Presupponendo la sussistenza dell’animus necandi, la commissione dei reati nel medesimo contesto quand’anche legati da un vincolo strumentale determina la configurabilità del reato complesso per cui il delitto presupposto, rientrante tra quelli di cui all’art 576 n 5 c.p. e sorretto dal dolo, viene ad essere assorbito dall’ipotesi di omicidio volontario aggravato. Al contrario, in assenza del nesso teleologico, presupposto per l’applicabilità dell’art 84 c.p., l’omicidio volontario aggravato non potrà assorbire il diverso reato che quindi concorrerà ai sensi dell’art 81 c.p., trovando un proprio autonomo spazio, in virtù del mero nesso di occasionalità tra le condotte. Sicché qualora la condotta integrante il reato di maltrattamenti venga posta in essere in un diverso contesto rispetto a quello in cui si esplichi la condotta omicida, allora i due reati concorreranno sulla base delle ordinarie regole sul concorso di reati.

Un discorso diverso deve essere compiuto rispetto alla circostanza aggravante di cui all’art 576 n 5.1 c.p. che contempla l’ipotesi di identità soggettiva tra la vittima dell’omicidio e del delitto di atti persecutori.

Stando al tenore della norma, non sembrerebbe necessario un rapporto di contestualità occasionale tra il delitto ex art 612 bis c.p. e l’omicidio, essendo sufficiente che si tratti della medesima persona offesa. Si dubita, quindi, della possibilità di ravvisare un reato complesso attesa l’assenza del vincolo modale, poiché si rischierebbe di configurare un diritto penale d’autore, con la conseguenza per cui l’aggravante si porrebbe in contrasto con il principio di offensività. Neppure appare dirimente la clausola di sussidiarietà indeterminata contenuta nell’incipit dell’art 612 bis, posto che essa si ritiene faccia riferimento alla sola ipotesi in cui vi sia un unico fatto concreto riconducibile astrattamente a due fattispecie e non anche al caso di pluralità di fatti di cui uno rappresenta il culmine dell’altro.

La giurisprudenza recente ha risolto la questione affermando che per la sussistenza della circostanza aggravante in parola sia necessaria non solo l’identità soggettiva della vittima, ma altresì un nesso oggettivo che leghi le due condotte costituenti i diversi reati, di talché sarebbe possibile ravvisare un reato complesso per cui il delitto ex art 612 bis verrebbe assorbito dal più grave reato di omicidio volontario aggravato.

Infine, un ultima considerazione va operata in riferimento al delitto di strage ex art 422 c.p., in base al quale è prevista la pena dell’ergastolo nell’ipotesi in cui derivi la morte di una o più persone e la pena della reclusione non inferiore a 15 anni negli altri casi.

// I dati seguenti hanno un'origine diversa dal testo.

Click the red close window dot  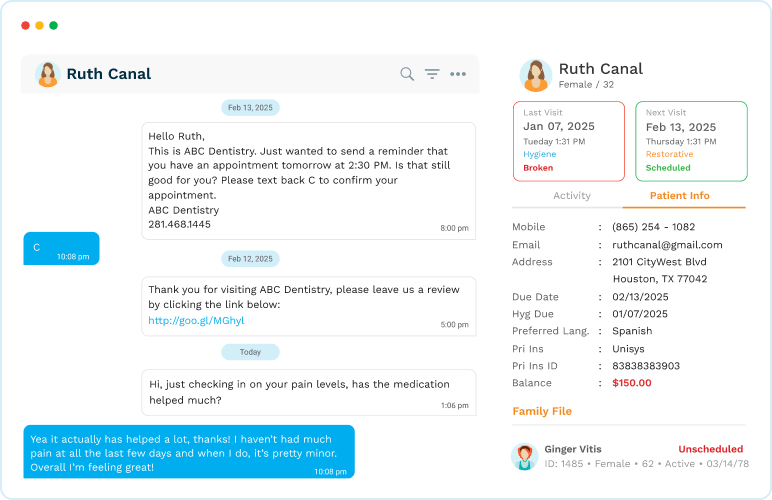26,26
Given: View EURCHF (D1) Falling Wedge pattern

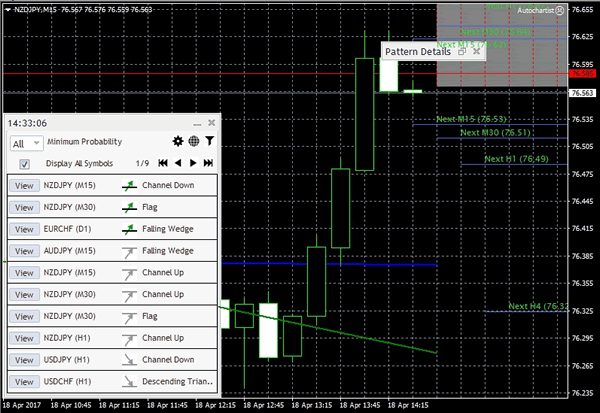Looking at the screenshot, I should click(21, 228).

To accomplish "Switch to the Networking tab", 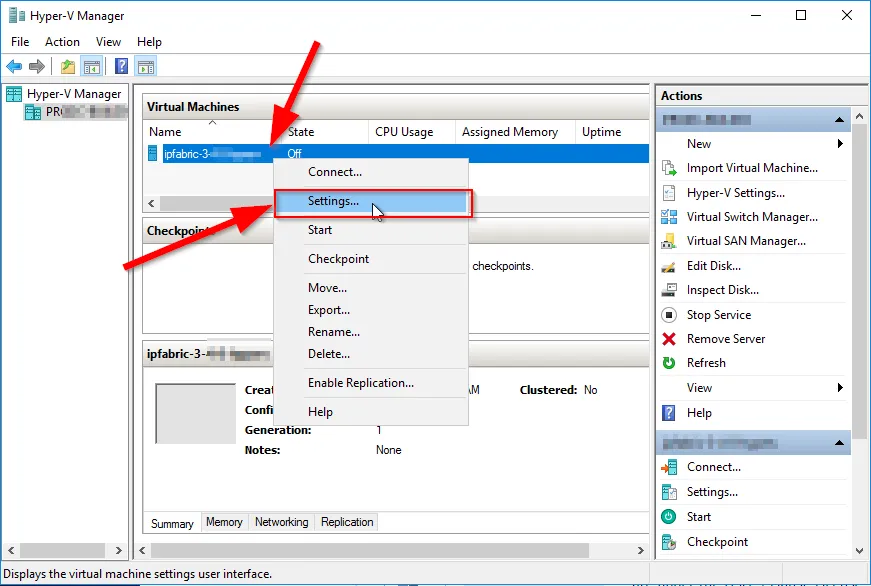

Si tratta di un reato di pericolo concreto, che presuppone un effettivo pregiudizio per la pubblica incolumità  nonché la finalità di uccidere, ove però la morte della/e vittima/e non ne rappresenta elemento costitutivo, bensì circostanza aggravante specificamente contemplata dalla norma. Di talché, in virtù del principio di specialità, il reato di omicidio sarà assorbito dal reato di strage aggravato dall’evento morte, non trovando applicazione il concorso col reato di cui all’art 575 c.p. né tantomeno la disciplina ex art 586 c.p., posto che in virtù del richiesto dolo specifico di uccidere non può parlarsi di omicidio colposo.